I’m not skinny, but my weight is towards the upper end of the current definition of normal — about where it has always been throughout adulthood as long as I’m reasonably fit and active and haven’t been overindulging. I have a suit that I bought when I was twenty which fits just fine* forty-three years later, so no, an expanding waist is not inevitable at least into late middle age.

*The fit is fine, but I’m still waiting for the wide lapels and flares to come back into fashion.
posted by Quinbus Flestrin at 12:11 PM on October 4, 2021 [2 favorites]


In the quote you chose, saying people "tend to" lose muscle mass -- you can lift weights and build muscle, and if you manage to keep your BMI constant during this process you would lose mass from somewhere other than your muscles.

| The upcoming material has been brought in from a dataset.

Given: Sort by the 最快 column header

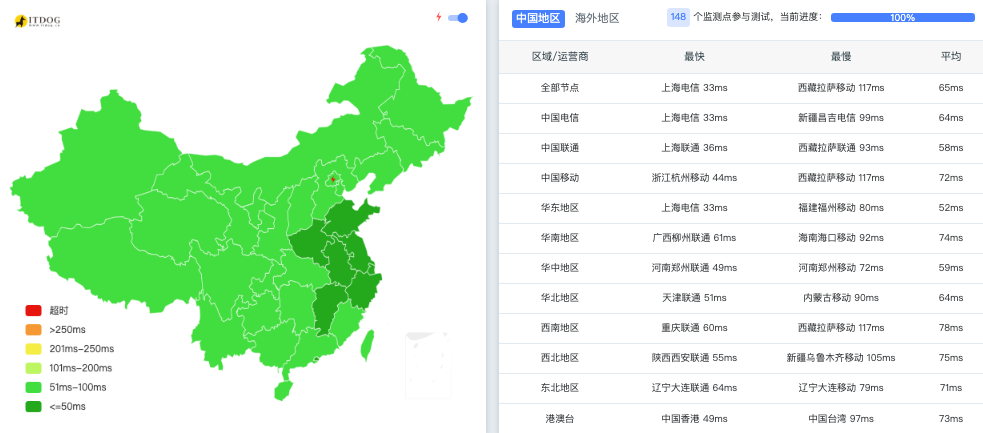Looking at the screenshot, I should [694, 57].
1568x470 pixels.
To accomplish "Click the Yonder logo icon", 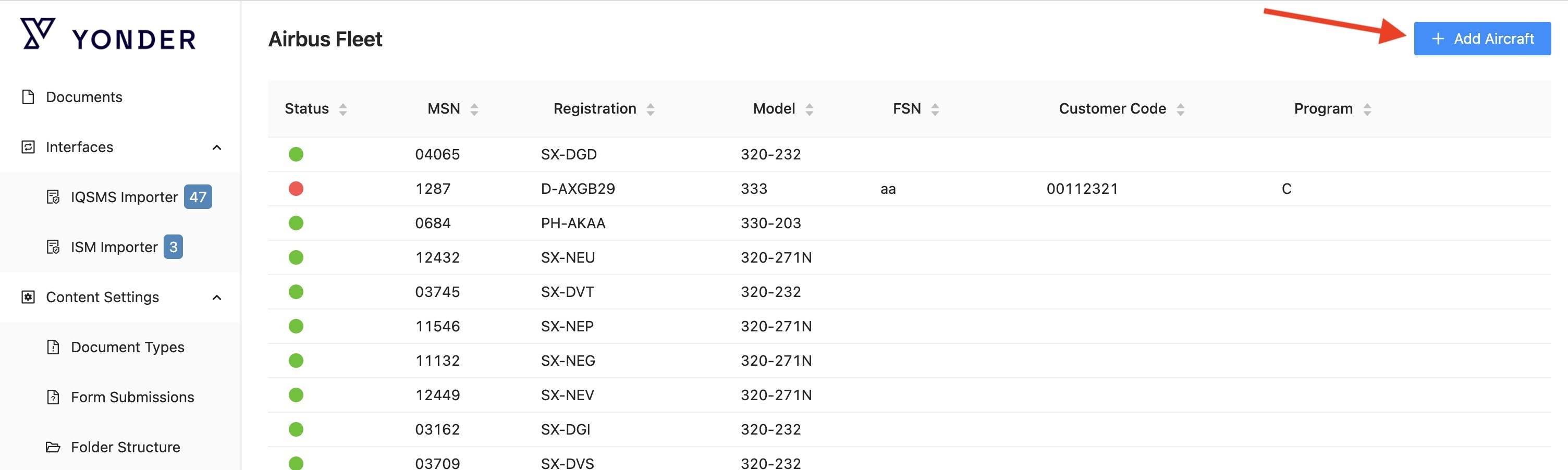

If you are losing height, and you want your BMI to stay the same, you would also need to loose weight. The quote doesn't seem to answer that, it just talks about getting shorter.
posted by yohko at 8:59 PM on October 4, 2021


I'm not sure that everyone's body works the same in the same conditions, and I know that everyone's body does not go through the same set of conditions.

In my middle age, I'm a few pounds heavier than I was at 18, and it's definitely more fat than it was, but it doesn't sit on my waist so my waist size is (by shop sizes, which are probably not the best measure) much the same as back then.

It feels to me like generic rules like this will have a ton of exceptions.
posted by How much is that froggie in the window at 10:23 PM on October 4, 2021


I'm 46 have kept the same waist size since high school. Like, I have a belt from seventh grade until it gave up the ghost a couple of years ago. Of course, it helps to be built like Hank Hill so YMMV.